Mathematical description
Some of you might be familiar with electrons being called spin-½ particles, and photons being called spin-1 particles. What does this mean? Well, whenever you hear that a particle is a spin-n particle, n must take values of integers or half integers. In other words,
The “n” here represents the magnitude of angular momentum that a particle can have. Specifically, n allows us to find the maximum angular momentum:
n x ħ is the maximum angular momentum
where ħ is the modified Planck’s constant. So a spin-1 particle can be found with a maximum angular momentum of 1 times ħ which is nothing but ħ itself. However, the value only corresponds to the magnitude of the spin state. The number of possible spin states is given by this:
n-1 = other possible spin states
It is important to note that you stop subtracting 1 once you reach the -n value. For example, a spin-1 particle (like the photon) will have three possible spin states: 1, 0, -1. We stop at -1 since it’s the negative of n, which is 1 here. This example is a bit dodgy, however. For photons, the 0 state is not allowed. Though that’s for a completely different reason.
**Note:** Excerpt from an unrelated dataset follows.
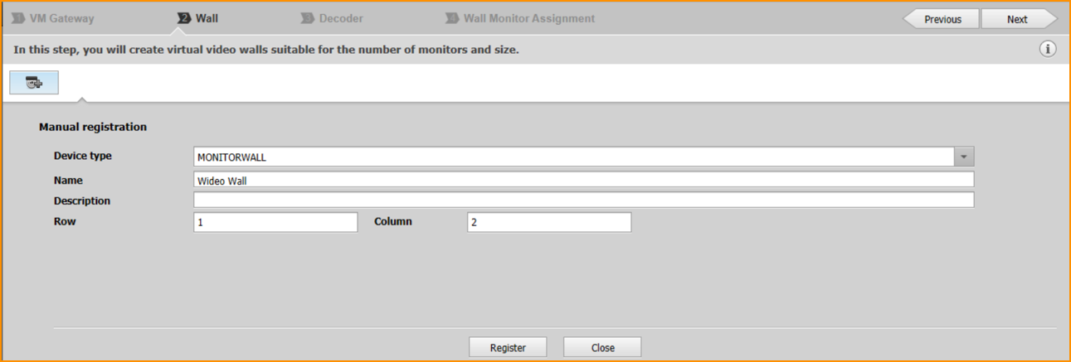Click the step icon beside Wall Monitor Assignment
1071x362 pixels.
pos(452,18)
But the point still stands. This is how you calculate all possible spin states. Similarly, for a spin-2 particle, there would be the following states: 2, 1, 0, -1, -2.
A ½ -spin particle will have two possible spin states: ½, -½. You get the point.
Once these states are calculated, multiply with the modified Planck’s constant to find the maximum possible angular momentum. Child’s play. To summarize:
nħ = maximum angular momentum
n-1= other possible states (take to -n value)
The one thing I’d like to point out, however, is that all particles with a half-integer spin behave very differently than those with an integer spin. In fact, particles that have a half-integer spin are defined as fermions and those with an integer spin (n = 1, 2, 3, and so on) are defined as bosons. An electron, therefore, is an example of a fermion. A photon, on the other hand, is a boson.
That’s all for spin. I hope this article has offered insight into the obscure workings of quantum mechanics. I’d appreciate your support. Thank you for reading.